10. Incendies / İçimdeki Yangın (2010) – IMDB: 8.3
Denis Villeneuve kendisine ilk Oscar adaylığını getiren “Incendies” ile ilk kez uluslararası bir seyirci kitlesi topladı. Wajdi Mouawad’ın tiyatro oyunundan uyarlanan “Incendies”, anneleri Nawal’ın (Lubna Azabal) ölümünün yasını tutan Kanadalı ikizlerin Jeanne (Mélissa Désormeaux-Poulin) ve Simon’ın (Maxim Gaudette) hikayesine odaklanıyor. Nawal’ın son isteği ve vasiyeti ikizlerin Lübnan’a gitmelerini gerektiriyor; Jeanne, ne kendisinin ne de Simon’ın hiç bilmediği ve varlığından dahi haberdar olmadığı insanları bu yolculukta bulacaktır. Keşif yolculukları, aileleri hakkında öğrendikleri kadar kendileri hakkında da çok şey öğrendikleri bir eyleme dönüşüyor. Villeneuve, görsel zekasıyla eserin bir oyun olarak sahip olduğu sahne sınırlamalarını ortadan kaldırmış ve hikayenin bir film olarak adapte edilmesini sağlamış görünüyor.

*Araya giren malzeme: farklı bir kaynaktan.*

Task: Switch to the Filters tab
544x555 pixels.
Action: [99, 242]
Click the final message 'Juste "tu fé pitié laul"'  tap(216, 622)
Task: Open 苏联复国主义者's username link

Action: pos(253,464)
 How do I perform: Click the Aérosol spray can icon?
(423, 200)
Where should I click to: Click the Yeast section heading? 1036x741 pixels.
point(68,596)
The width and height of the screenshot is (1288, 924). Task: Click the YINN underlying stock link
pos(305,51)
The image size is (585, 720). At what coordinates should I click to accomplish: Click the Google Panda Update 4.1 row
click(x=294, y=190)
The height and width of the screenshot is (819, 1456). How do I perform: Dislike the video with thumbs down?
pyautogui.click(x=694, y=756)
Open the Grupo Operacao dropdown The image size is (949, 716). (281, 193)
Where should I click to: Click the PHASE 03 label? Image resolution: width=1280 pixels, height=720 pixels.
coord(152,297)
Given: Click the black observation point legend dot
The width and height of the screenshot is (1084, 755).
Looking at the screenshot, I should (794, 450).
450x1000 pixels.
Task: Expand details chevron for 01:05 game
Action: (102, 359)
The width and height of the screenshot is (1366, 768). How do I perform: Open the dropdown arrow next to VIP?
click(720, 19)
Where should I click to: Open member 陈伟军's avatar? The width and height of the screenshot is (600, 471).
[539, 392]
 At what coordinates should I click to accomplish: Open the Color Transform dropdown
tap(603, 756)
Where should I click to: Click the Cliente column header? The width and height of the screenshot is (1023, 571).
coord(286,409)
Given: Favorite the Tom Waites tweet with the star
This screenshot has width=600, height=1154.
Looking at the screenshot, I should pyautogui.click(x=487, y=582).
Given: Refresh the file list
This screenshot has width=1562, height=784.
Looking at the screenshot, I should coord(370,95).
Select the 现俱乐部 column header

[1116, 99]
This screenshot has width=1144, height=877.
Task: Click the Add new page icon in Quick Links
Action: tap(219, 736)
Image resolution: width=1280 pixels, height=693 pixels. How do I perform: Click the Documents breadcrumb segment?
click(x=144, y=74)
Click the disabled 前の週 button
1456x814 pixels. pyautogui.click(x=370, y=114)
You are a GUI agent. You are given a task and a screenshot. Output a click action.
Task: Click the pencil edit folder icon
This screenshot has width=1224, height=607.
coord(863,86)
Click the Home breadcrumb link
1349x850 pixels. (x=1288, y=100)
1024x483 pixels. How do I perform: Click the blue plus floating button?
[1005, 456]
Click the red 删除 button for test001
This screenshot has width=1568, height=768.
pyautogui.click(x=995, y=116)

11. Dune: Part Two / Dune: Çöl Gezegeni Bölüm İki (2024) – IMDB: 8.5
Villeneuve’ün ünlü Frank Herbert romanından uyarladığı “Dune” (2021) filminde dünya inşasının ağır yükü işlendikten sonra, “Dune: Bölüm 2”, Paul Atreides’in (Timothée Chalamet) karşı karşıya olduğu çatışmaları daha derinlemesine araştırıyor. İkinci filmde Villeneuve vurgunun odağını açıkça ana karaktere koyuyor ancak diğer oyunculardan etkileyici performanslar çıkıyor. Aynı zamanda, aksiyon hayranlarını tatmin etmeyi amaçlayan tüyler ürpertici bir kum solucanı da dahil olmak üzere film heyecan verici yeni bir görsel şölen sağlama konusunda öne çıkıyor. Devam filmlerini çekmek her zaman zordur, ancak hikayenin odağını karakterlerini derinleştirmeye kaydırarak Villeneuve bunu şık bir şekilde başarmış gibi görünüyor.